Re: [PATCH net-next v2] net: ipvs: randomize starting destination of RR/WRR scheduler

[Date Prev][Date Next][Thread Prev][Thread Next][Date Index][Thread Index]

 



	Hello,

On Tue, 10 May 2022, menglong8.dong@xxxxxxxxx wrote:

> From: Menglong Dong <imagedong@xxxxxxxxxxx>
> 
> For now, the start of the RR/WRR scheduler is in order of added
> destinations, it will result in imbalance if the director is local
> to the clients and the number of connection is small.
> 
> For example, we have client1, client2, ..., client100 and real service
> service1, service2, ..., service10. All clients have local director with
> the same ipvs config, and each of them will create 2 long TCP connect to
> the virtual service.
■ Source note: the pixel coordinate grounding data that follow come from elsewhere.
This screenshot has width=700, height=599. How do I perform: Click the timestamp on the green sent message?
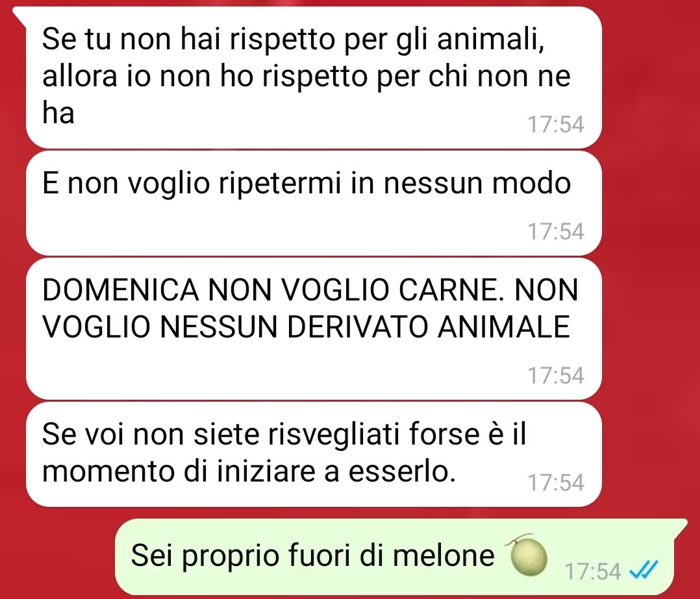click(594, 571)
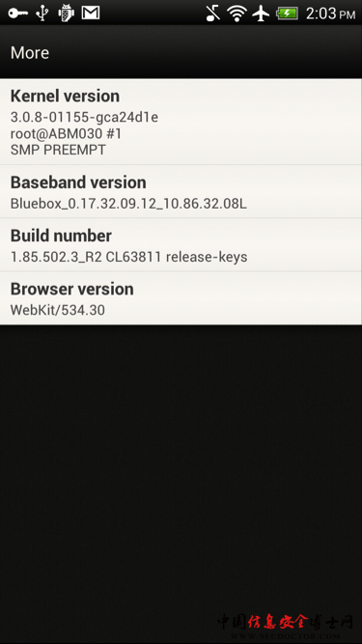
Task: Open the Browser version item
Action: tap(181, 298)
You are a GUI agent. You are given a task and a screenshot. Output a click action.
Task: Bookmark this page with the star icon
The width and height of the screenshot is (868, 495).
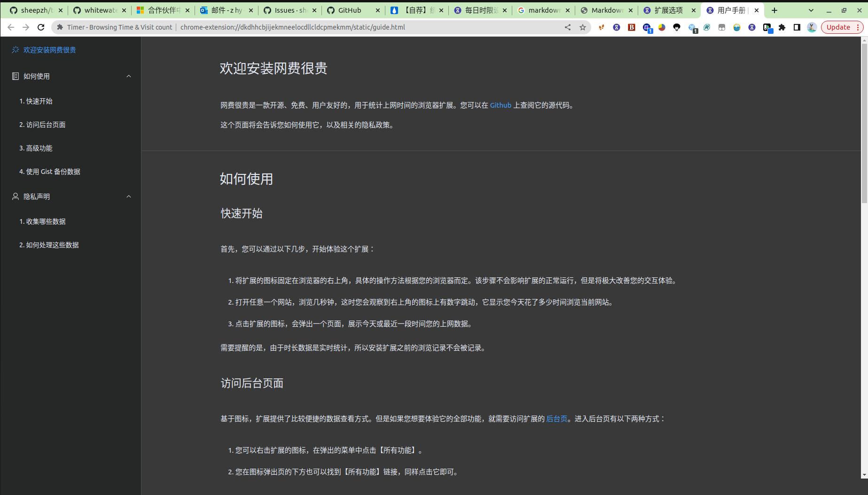click(x=583, y=27)
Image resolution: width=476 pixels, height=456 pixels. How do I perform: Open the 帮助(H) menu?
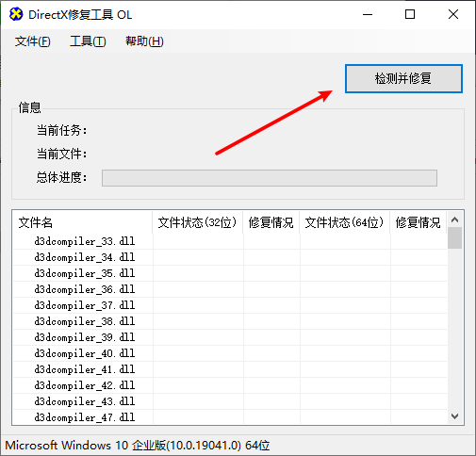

Therefore, all the clients will connect to service1
> and service2, leaving others free, which will make service1 and service2
> overloaded.

	More time I spend on this topic, I'm less
convinced that it is worth the effort. Randomness can come
from another place: client address/port. Schedulers
like MH and SH probably can help for such case.
RR is so simple scheduler that I doubt it is used in
practice. People prefer WLC, WRR and recently MH which
has many features:

- lockless
- supports server weights
- safer on dest adding/removal or weight changes
- fallback, optional
- suitable for sloppy TCP/SCTP mode to avoid the
SYNC mechanism in active-active setups

> Fix this by randomizing the starting destination when
> IP_VS_SVC_F_SCHED_RR_RANDOM/IP_VS_SVC_F_SCHED_WRR_RANDOM is set.
> 
> I start the randomizing from svc->destinations, as we choose the starting
> destination from all of the destinations, so it makes no different to
> start from svc->sched_data or svc->destinations. If we start from
> svc->sched_data, we have to avoid the 'head' node of the list being the
> next node of svc->sched_data, to make the choose totally random.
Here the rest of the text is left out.